The first day’s hike was straight south along the rail line. It got steeper as it went, until it began to push the limits of what nineteenth-century locomotive technology was really capable of. For the watershed of the Blue Fork was terminated, to the south and east, by a vaguely Cape Cod–shaped range of mountains: a beefy bicep projecting eastward from the Selkirks, and a bony forearm running generally north-south, eventually merging into a branch of the Purcells. They were
traversing along the flank of the latter, gradually putting more and more vertical distance between themselves and the Blue Fork. The trail began going on little excursions, elbowing its way into mountain valleys to spring over tributaries, then feeling its way around projecting ridges that separated such valleys. As these became more precipitous, the builders had resorted to constructing trestles across the valleys and dynamiting short tunnels through the ridges, which must have been maddeningly difficult and insanely expensive at the time, but now provided the bikers and skiers who used the trail with amusing distractions.
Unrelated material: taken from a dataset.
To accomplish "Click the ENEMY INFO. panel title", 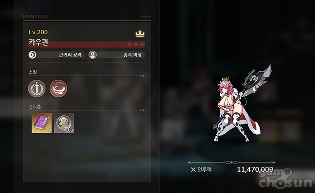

Eventually they got trapped in the crook of the elbow, where progress was barred by the bulging bicep that ran roughly east-west, several miles north of the border, high enough that its upper slopes were devoid of vegetation: just towering, sand-colored ramparts with snow on the tops. They might have been mistaken for craggy dunes. Richard, who had been all over them, knew them as exposed buttresses of granite whose outer surfaces had spent the last few million years being slowly shivered and whittled away by the ridiculously unpleasant climate. Every small victory of element over mountain was celebrated by a small avalanche as a boulder, the size of a house, a car, a pumpkin, or a teakettle, exploded loose and headed downhill until stopped by older ones. The result was a large terrain of slopes, all at roughly the same angle, ramping up to the high, nearly vertical cliffs from which the rocks were being shed. Nothing much would grow in rubble, so there was no shade from the sun or shelter from the elements, and (perhaps just as important, for the psychological well-being of hikers) no variety to relieve the tedium. Walking across it was a nightmare, not just because it was steep but because its irregularity made it impossible to get into any sort of rhythm; indeed, the term “walking” could not even really be applied to the style of locomotion that the place forced on anyone stupid or unlucky enough to find himself in the middle of it.
It was up in this country where the baron had finally given up on his railway project. He had only run the line this far south as a feint, threatening to extend it into Idaho to spur the Canadians to more decisive action around Elphinstone. But here he had reached a point where he could go no farther unless he bored a mile-long tunnel southward through the ridge. To sell the bluff, he had made some progress, widening an existing mine tunnel for some distance, but had abandoned the project once he had gotten what he’d really wanted: a better connection to the Canadian national system at Elphinstone.